TIS as a double-edged sword
Chemotherapy and ionizing radiation reliably induce senescence in tumor cells — this is part of their intended effect, as it terminates proliferation. The clinical concern is that this arrest is often incomplete and reversible: residual senescent tumor cells can eventually escape, re-enter the cell cycle, and drive aggressive relapse 2.

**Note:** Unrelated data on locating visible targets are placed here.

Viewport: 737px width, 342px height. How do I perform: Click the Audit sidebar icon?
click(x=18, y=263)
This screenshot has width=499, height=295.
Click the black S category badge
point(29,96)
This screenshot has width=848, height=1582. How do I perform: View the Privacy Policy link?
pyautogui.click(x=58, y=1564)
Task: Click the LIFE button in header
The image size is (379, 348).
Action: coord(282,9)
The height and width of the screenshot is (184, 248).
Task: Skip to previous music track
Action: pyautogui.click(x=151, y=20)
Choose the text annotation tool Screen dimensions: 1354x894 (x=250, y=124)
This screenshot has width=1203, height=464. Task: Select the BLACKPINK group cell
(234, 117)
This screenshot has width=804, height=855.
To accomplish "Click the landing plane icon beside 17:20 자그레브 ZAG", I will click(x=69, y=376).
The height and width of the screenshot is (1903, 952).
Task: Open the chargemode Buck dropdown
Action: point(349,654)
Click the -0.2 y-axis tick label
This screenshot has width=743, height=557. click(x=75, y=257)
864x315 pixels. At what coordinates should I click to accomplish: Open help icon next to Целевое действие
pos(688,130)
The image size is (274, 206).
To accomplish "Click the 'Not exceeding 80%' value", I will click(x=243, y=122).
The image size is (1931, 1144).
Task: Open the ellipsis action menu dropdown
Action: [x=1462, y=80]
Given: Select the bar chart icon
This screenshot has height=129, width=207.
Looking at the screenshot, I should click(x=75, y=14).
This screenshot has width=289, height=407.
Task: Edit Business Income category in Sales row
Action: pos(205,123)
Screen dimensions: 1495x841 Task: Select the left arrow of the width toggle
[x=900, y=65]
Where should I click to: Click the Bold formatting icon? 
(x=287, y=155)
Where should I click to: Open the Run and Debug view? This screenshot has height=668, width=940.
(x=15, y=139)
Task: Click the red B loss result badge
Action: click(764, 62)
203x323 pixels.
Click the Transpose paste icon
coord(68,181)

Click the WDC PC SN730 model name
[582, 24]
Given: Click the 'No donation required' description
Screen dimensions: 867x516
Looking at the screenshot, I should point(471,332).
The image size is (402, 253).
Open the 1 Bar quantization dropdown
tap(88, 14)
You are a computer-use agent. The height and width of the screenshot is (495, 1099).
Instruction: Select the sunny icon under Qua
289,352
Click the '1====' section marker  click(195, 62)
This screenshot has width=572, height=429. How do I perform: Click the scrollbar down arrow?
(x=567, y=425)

Saleh et al. have outlined TIS as a dormancy mechanism over a series of papers 234:
- TIS is now recognized as one of three overlapping tumor dormancy programs (alongside quiescence and diapause), each representing a distinct growth-arrest state with different escape kinetics.
- Escaped TIS cells typically acquire “more ominous malignant phenotypes” than pre-treatment parental cells, consistent with selection pressure during the senescent dormancy period.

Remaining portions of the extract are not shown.